Two French new media artists and developers have been named as the winners of the first DevArt competition sponsored by Google and London's Barbican multi-arts and conference venue.

The duo of Cyril Diagne and Béatrice Lartigue of France were selected for their project, "Les métamorphoses de Mr. Kalia," an interactive and animated "poetic adventure" built around the theme of metamorphosis in the human body, according to a recent post by Emma Turpin, the DevArt lead at Google Creative Lab, and Paul Kinlan, a Google developer advocate, on the Google Developers Blog.

Diagne and Lartigue's project was chosen out of hundreds of entries received in the competition, wrote Turpin and Kinlan. "We were looking for a unique idea which mixes art and code and pushes the boundaries, to be featured in the Barbican's Digital Revolution exhibition, opening this summer in London and from there touring the rest of the world," they wrote.

The winning entry "invites gallery visitors to personify Mr. Kalia as he goes through many surrealistic changes [see a video about the project's creation]," wrote Turpin and Kinlan. "The piece conveys feelings related to change, evolution and adaptation. Mr. Kalia is brought to life through the use of a skeleton tracking technology, and uses Chrome apps and Google Compute Engine."

The winning work will now be installed alongside the works of four of the world's finest interactive artists who are also creating installations for The Digital Revolution Exhibition that will open in London on July 3, according to the post. The featured artists at that show will be Karsten Schmidt, Zach Lieberman, and the duo Varvara Guljajeva and Mar Canet. Google commissioned their works for the show earlier.

Other entries in the DevArt competition included a project that mapped a dream as it navigates through your brain using G+APIs; another project that explored metamorphosis through storytelling in the form of a poetic adventure with Chrome Apps and Compute API; and travels through a playful giant map that explores fantasy and reality on a huge scale using Map API, according to Turpin and Kinlan. "These are just a sample of the hundreds of projects we received after inviting the developer community to express themselves creatively as part of DevArt."

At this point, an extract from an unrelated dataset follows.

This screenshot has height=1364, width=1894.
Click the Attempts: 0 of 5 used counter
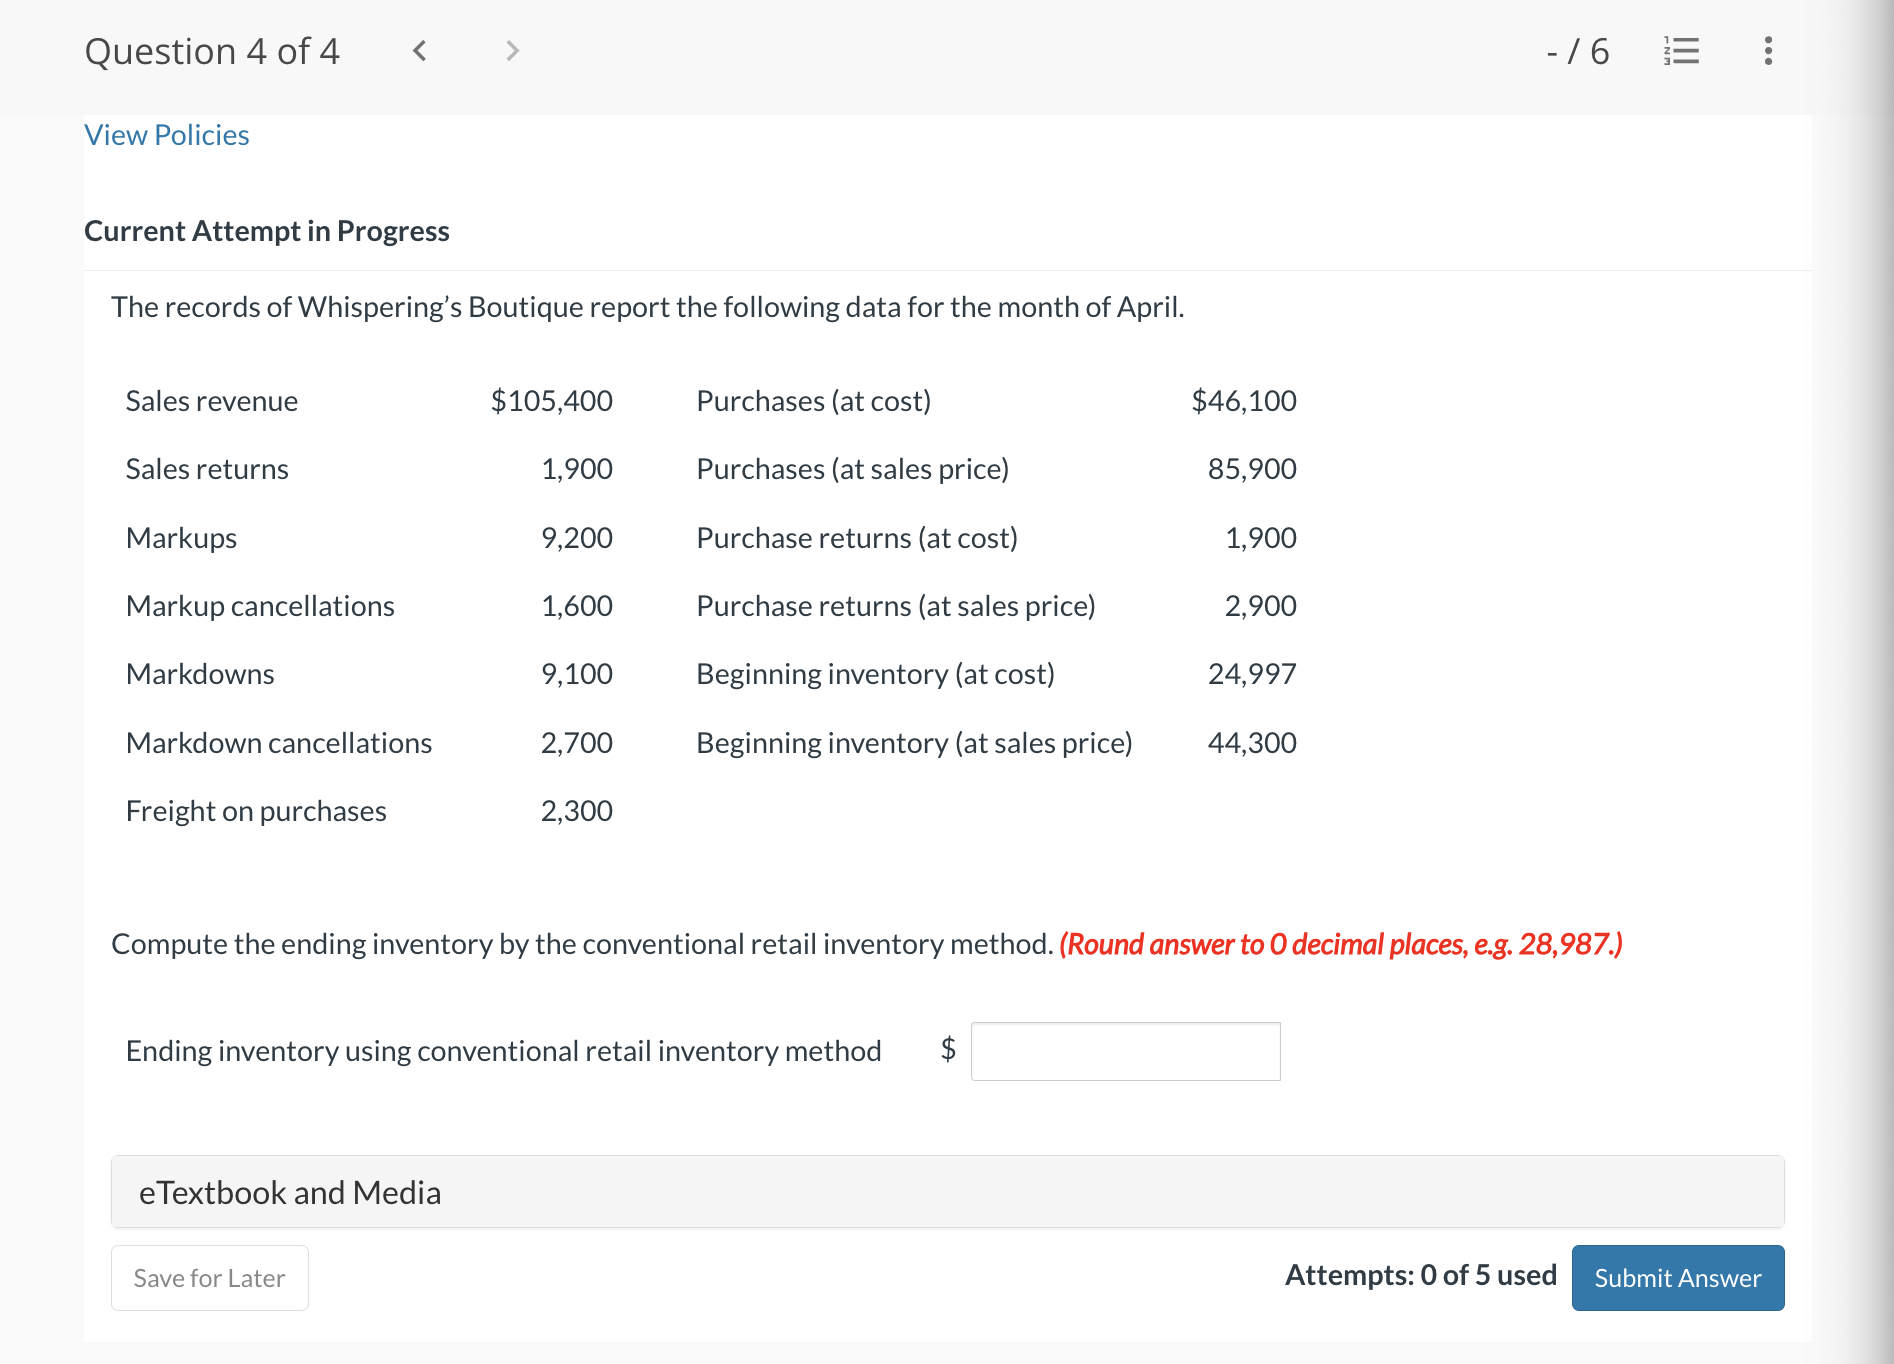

The Google/Barbican DevArt competition was announced in February 2014 as a way to find, publicize and sponsor a software developer who would join a rising group of interactive artists who are creating amazing projects and work using code, according to an earlier eWEEK report. The idea of DevArt is that software code can also be considered as art and creativity, according to organizers. For the project, Google and Barbican promoted a global competition to find an up-and-coming developer artist who pushes the boundaries of art using code.

So what exactly is DevArt? DevArt is a new type of art, made with code by developers who push the possibilities of creativity and technology.